Op 23 maart 2011 is tussen eiser en gedaagde een bemiddelingsovereenkomst tot stand gekomen ten aanzien van de toenmalige woning van eiser. De woning is uiteindelijk verhuurd waardoor de verkoop heeft stilgelegen.
In maart heeft eiser aangeven dat gedaagde weer mocht gaan adverteren, huurder vertrekt namelijk per 1 november 2019. De koopovereenkomst is op 25 februari 2019 getekend met als leveringsdatum 1 november 2019.
Op 29 mei 2019 krijgt eiser een e-mail van huurder dat hij de huurovereenkomst ongewijzigd wenst voort te zetten. Tussen huurder en eiser is vervolgens overeenstemming bereikt dat huurder per 1 november 2019 de woning verlaat tegen vergoeding van € 15.700,-, bestaande uit een schadevergoeding van € 10.000,- en drie maanden huurpenningen ad € 1.900,- per maand.
Het geschil
Eiser vordert voor recht te verklaren dat gedaagde jegens eiser wanprestatie heeft gepleegd omdat gedaagde zijn zorgplicht heeft geschonden. Eiser vordert daarnaast een schadevergoeding van € 15.700,-.
Eiser stelt dat gedaagde erop had moeten wijzen dat de e-mail van huurder geen rechtsgeldige opzegging betrof en dat eiser de huur niet kon opzeggen. Voorts zou gedaagde aan eiser hebben medegedeeld dat hij de huurovereenkomst altijd kon opzeggen met inachtneming van een opzegtermijn van zes maanden.
Gedaagde stelt dat hij was ingeschakeld voor de verkoop van de woning en dat de bemiddeling omtrent de verhuur door eiser was uitbesteed aan een derde partij. Gedaagde betwist dat huurder tijdens de bezichtigingen van de woning mededelingen heeft gedaan omtrent het bestaan van een huurovereenkomst voor onbepaalde tijd dan wel andere mededelingen omtrent huuropzegging en het niet verlaten van de woning bij verkoop, waardoor zij niet de plicht had om op de gevolgen hiervan te wijzen.
De beoordeling
De kantonrechter stelt vast dat er bij eiser geen enkele twijfel bestond dat de huurder niet tijdig zou vertrekken. Voor gedaagde bestond ten tijde van het ondertekenen van de koopovereenkomst en de periode daaraan voorafgaand geen aanleiding om eiser expliciet te wijzen op een rechtsgeldige huuropzegging en de eventuele risico’s. In het licht van deze omstandigheden is de kantonrechter van oordeel dat gedaagde op dit punt niet tekort geschoten is in zijn zorgplicht.

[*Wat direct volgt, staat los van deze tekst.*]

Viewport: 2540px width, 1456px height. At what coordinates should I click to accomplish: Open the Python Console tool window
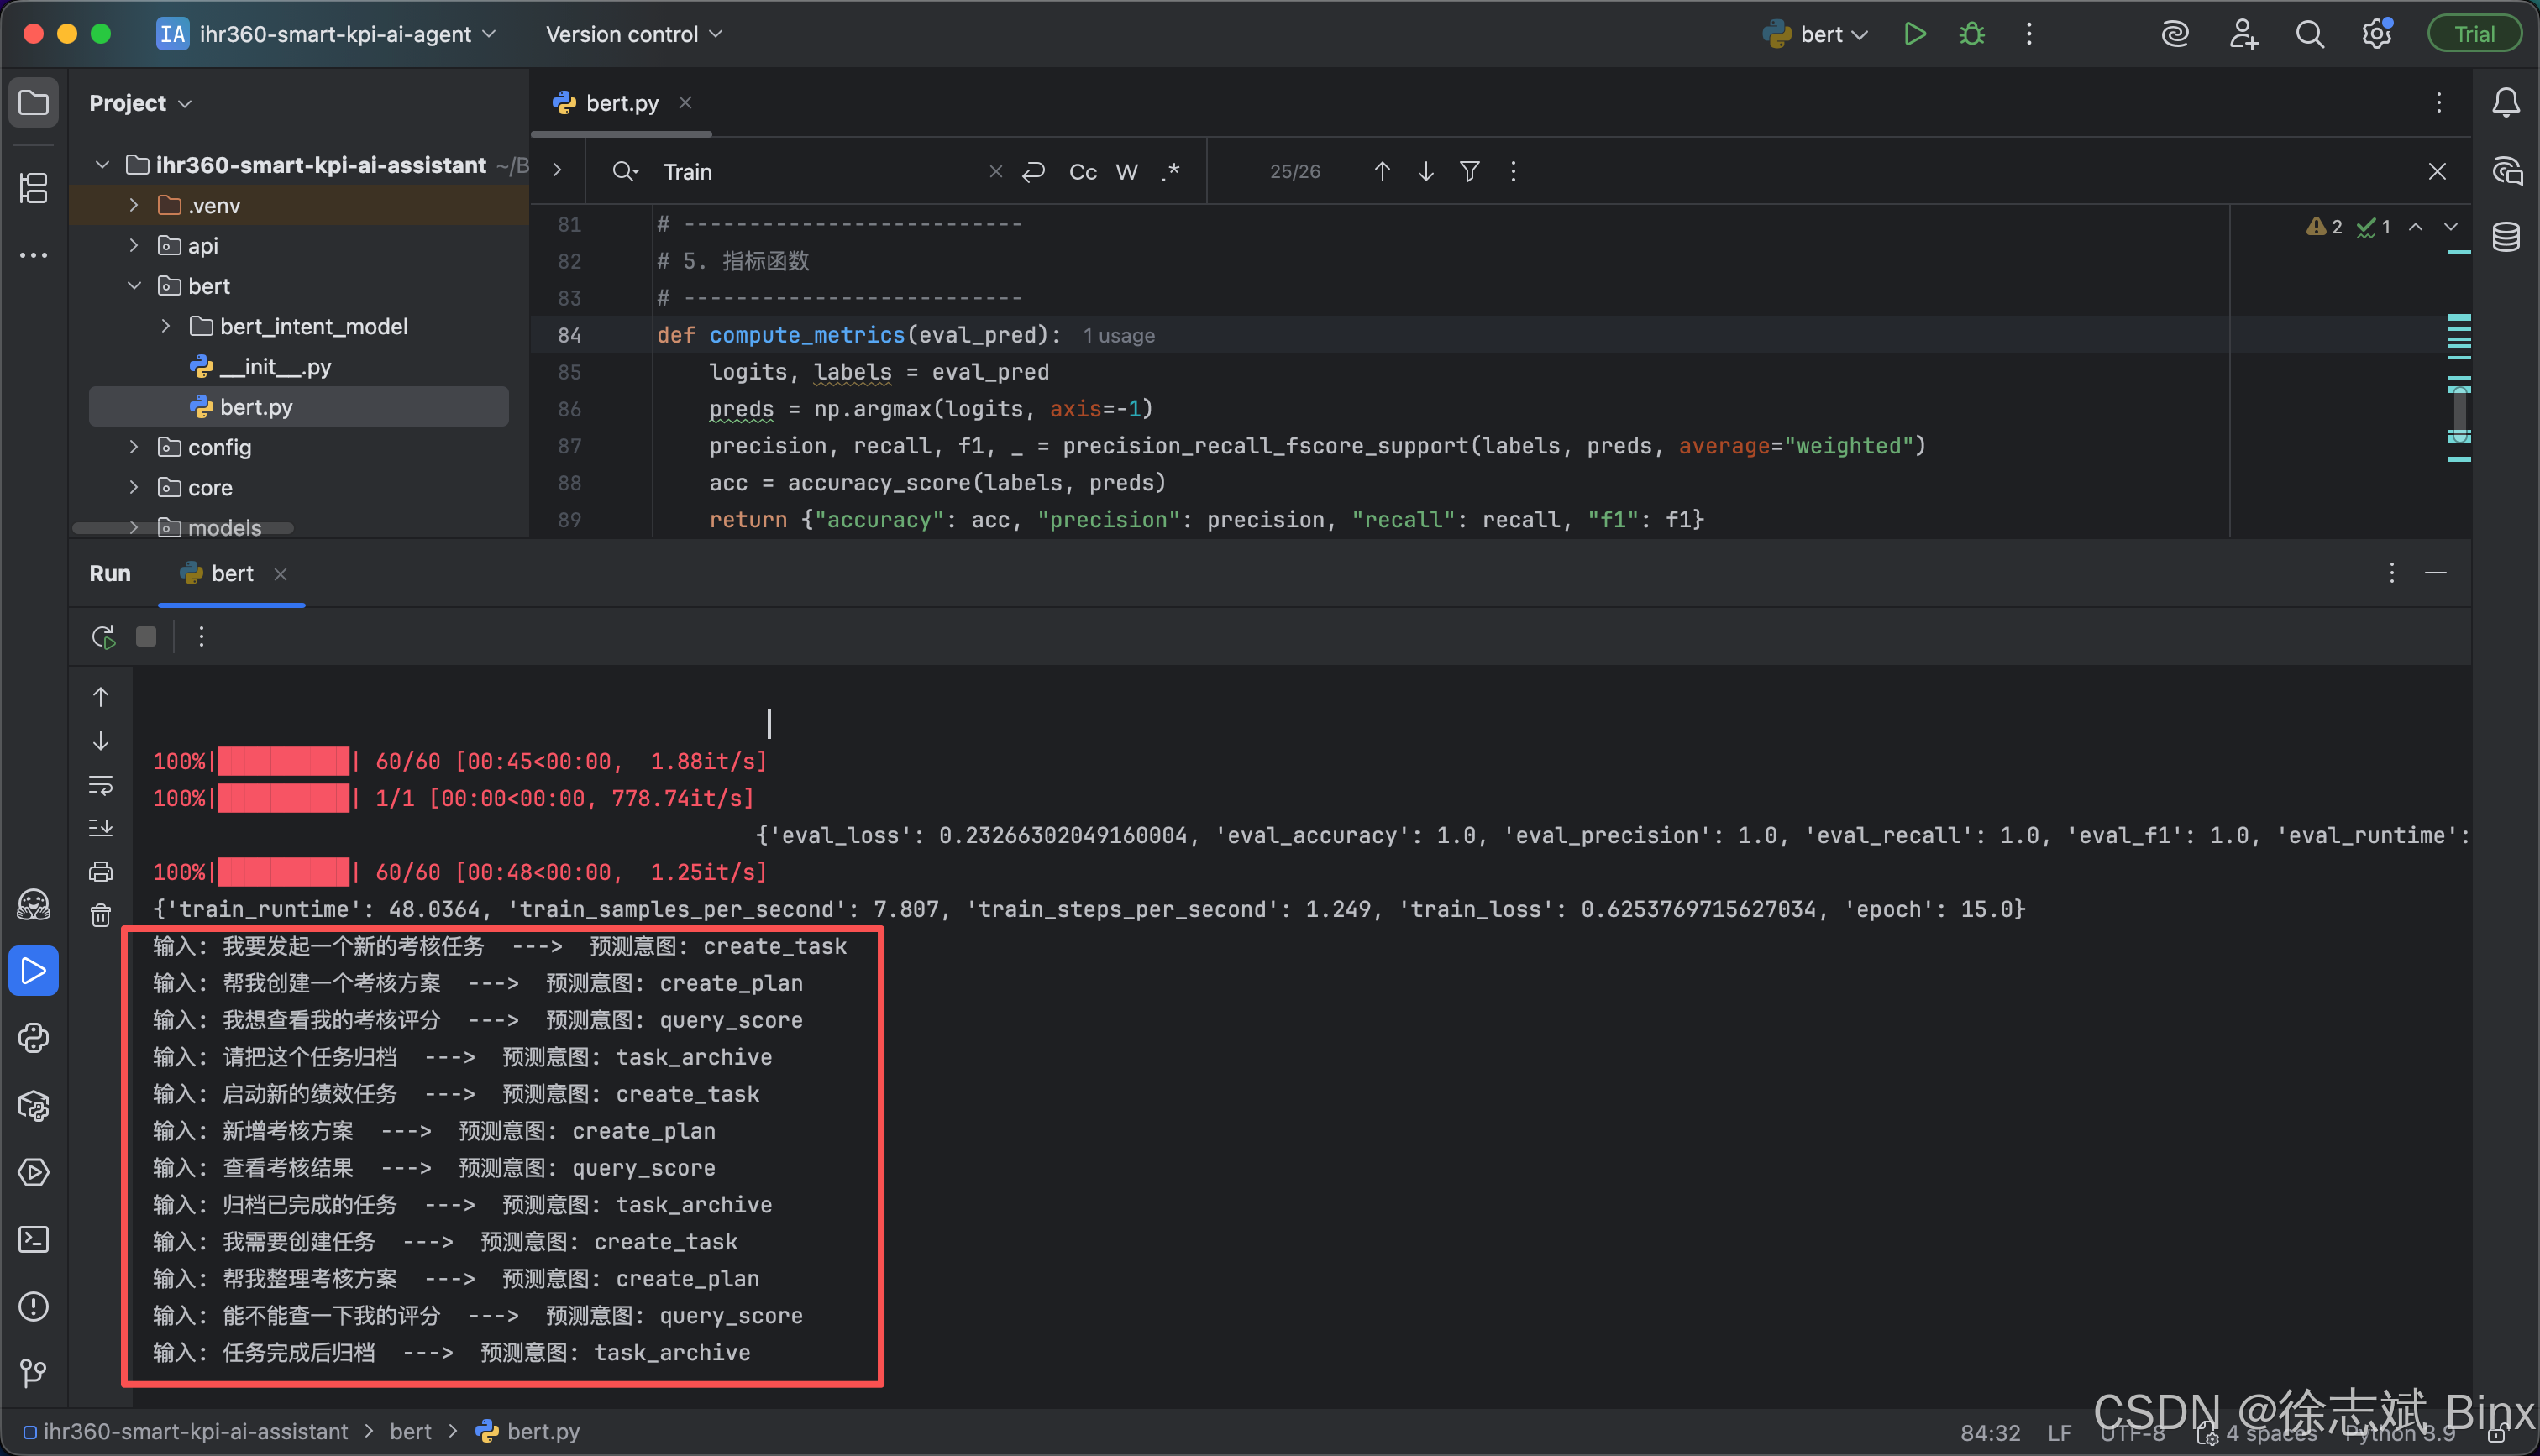click(33, 1038)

Als huurder aan gedaagde mededelingen heeft gedaan waardoor eraan moest worden getwijfeld dat hij per 1 november 2019 zou vertrekken, mocht van haar als redelijk bekwaam en redelijk handelend makelaar wel worden verwacht dat zij eiser hiervan op de hoogte stelde. Of de huurder dit tegen gedaagde heeft gezegd kan gezien de betwisting van gedaagde echter niet worden vastgesteld.
De beslissing
De kantonrechter draagt eiser op te bewijzen dat huurder tijdens de bezichtigingen van de woning in het bijzijn van gedaagde heeft meegedeeld dat sprake is van een huurovereenkomst voor onbepaalde tijd, dat geen sprake is van een huuropzegging en dat hij niet verplicht is het pand te verlaten in verband met verkoop.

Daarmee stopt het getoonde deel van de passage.